-------- Provided information --------

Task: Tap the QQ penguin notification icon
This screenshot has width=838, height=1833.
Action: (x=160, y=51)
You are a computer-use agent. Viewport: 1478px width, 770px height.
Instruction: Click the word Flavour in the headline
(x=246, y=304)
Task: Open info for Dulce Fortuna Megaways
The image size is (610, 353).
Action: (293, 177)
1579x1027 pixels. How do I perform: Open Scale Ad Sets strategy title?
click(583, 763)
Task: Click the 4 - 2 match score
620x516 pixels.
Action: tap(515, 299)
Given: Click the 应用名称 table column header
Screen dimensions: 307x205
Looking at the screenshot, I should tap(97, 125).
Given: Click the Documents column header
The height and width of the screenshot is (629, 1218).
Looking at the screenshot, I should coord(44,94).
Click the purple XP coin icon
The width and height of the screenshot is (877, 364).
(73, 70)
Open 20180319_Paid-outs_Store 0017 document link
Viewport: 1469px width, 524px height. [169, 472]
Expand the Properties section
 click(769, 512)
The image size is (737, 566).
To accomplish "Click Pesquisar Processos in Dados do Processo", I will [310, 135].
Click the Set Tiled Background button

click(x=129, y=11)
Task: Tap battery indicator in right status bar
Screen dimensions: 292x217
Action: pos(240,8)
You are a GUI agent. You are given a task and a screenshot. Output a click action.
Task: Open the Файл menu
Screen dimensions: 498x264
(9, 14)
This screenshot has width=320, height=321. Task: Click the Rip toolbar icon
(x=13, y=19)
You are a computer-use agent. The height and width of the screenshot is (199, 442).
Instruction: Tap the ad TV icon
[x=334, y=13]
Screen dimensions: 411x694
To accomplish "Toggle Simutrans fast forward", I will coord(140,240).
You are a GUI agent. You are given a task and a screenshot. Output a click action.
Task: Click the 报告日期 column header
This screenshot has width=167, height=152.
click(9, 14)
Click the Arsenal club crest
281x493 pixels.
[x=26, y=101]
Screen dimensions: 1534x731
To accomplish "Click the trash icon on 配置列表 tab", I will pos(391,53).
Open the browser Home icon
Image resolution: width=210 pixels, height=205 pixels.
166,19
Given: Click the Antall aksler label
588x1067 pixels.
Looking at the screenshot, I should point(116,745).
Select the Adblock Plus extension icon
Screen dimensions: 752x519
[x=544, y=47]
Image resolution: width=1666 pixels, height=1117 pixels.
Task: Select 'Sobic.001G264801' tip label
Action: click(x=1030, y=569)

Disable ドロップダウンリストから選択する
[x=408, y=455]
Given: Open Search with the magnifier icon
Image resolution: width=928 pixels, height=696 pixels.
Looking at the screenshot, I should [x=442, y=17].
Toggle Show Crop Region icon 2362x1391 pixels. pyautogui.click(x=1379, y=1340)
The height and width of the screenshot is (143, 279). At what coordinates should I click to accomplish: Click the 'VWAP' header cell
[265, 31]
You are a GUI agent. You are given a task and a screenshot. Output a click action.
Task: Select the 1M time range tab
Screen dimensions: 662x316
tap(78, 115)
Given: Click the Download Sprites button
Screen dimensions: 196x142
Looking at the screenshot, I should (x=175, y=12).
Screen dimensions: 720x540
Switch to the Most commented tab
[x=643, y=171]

--------

Could you give these lines again with "Given:" switched to "Goal:" everywhere it occurs, leaving everything else unchanged?

* [Complete output]
Task: Tap the QQ penguin notification icon
This screenshot has width=838, height=1833.
Action: (x=160, y=51)
You are a computer-use agent. Viewport: 1478px width, 770px height.
Instruction: Click the word Flavour in the headline
(x=246, y=304)
Task: Open info for Dulce Fortuna Megaways
The image size is (610, 353).
Action: (293, 177)
1579x1027 pixels. How do I perform: Open Scale Ad Sets strategy title?
click(583, 763)
Task: Click the 4 - 2 match score
620x516 pixels.
Action: tap(515, 299)
Goal: Click the 应用名称 table column header
Screen dimensions: 307x205
Looking at the screenshot, I should tap(97, 125).
Goal: Click the Documents column header
The height and width of the screenshot is (629, 1218).
Looking at the screenshot, I should coord(44,94).
Click the purple XP coin icon
The width and height of the screenshot is (877, 364).
(73, 70)
Open 20180319_Paid-outs_Store 0017 document link
Viewport: 1469px width, 524px height. [169, 472]
Expand the Properties section
 click(769, 512)
The image size is (737, 566).
To accomplish "Click Pesquisar Processos in Dados do Processo", I will [310, 135].
Click the Set Tiled Background button

click(x=129, y=11)
Task: Tap battery indicator in right status bar
Screen dimensions: 292x217
Action: pos(240,8)
You are a GUI agent. You are given a task and a screenshot. Output a click action.
Task: Open the Файл menu
Screen dimensions: 498x264
(9, 14)
This screenshot has width=320, height=321. Task: Click the Rip toolbar icon
(x=13, y=19)
You are a computer-use agent. The height and width of the screenshot is (199, 442).
Instruction: Tap the ad TV icon
[x=334, y=13]
Screen dimensions: 411x694
To accomplish "Toggle Simutrans fast forward", I will coord(140,240).
You are a GUI agent. You are given a task and a screenshot. Output a click action.
Task: Click the 报告日期 column header
This screenshot has width=167, height=152.
click(9, 14)
Click the Arsenal club crest
281x493 pixels.
[x=26, y=101]
Screen dimensions: 1534x731
To accomplish "Click the trash icon on 配置列表 tab", I will pos(391,53).
Open the browser Home icon
Image resolution: width=210 pixels, height=205 pixels.
166,19
Goal: Click the Antall aksler label
588x1067 pixels.
Looking at the screenshot, I should point(116,745).
Select the Adblock Plus extension icon
Screen dimensions: 752x519
[x=544, y=47]
Image resolution: width=1666 pixels, height=1117 pixels.
Task: Select 'Sobic.001G264801' tip label
Action: click(x=1030, y=569)

Disable ドロップダウンリストから選択する
[x=408, y=455]
Goal: Open Search with the magnifier icon
Image resolution: width=928 pixels, height=696 pixels.
Looking at the screenshot, I should [x=442, y=17].
Toggle Show Crop Region icon 2362x1391 pixels. pyautogui.click(x=1379, y=1340)
The height and width of the screenshot is (143, 279). At what coordinates should I click to accomplish: Click the 'VWAP' header cell
[265, 31]
You are a GUI agent. You are given a task and a screenshot. Output a click action.
Task: Select the 1M time range tab
Screen dimensions: 662x316
tap(78, 115)
Goal: Click the Download Sprites button
Screen dimensions: 196x142
Looking at the screenshot, I should (x=175, y=12).
Screen dimensions: 720x540
Switch to the Most commented tab
[x=643, y=171]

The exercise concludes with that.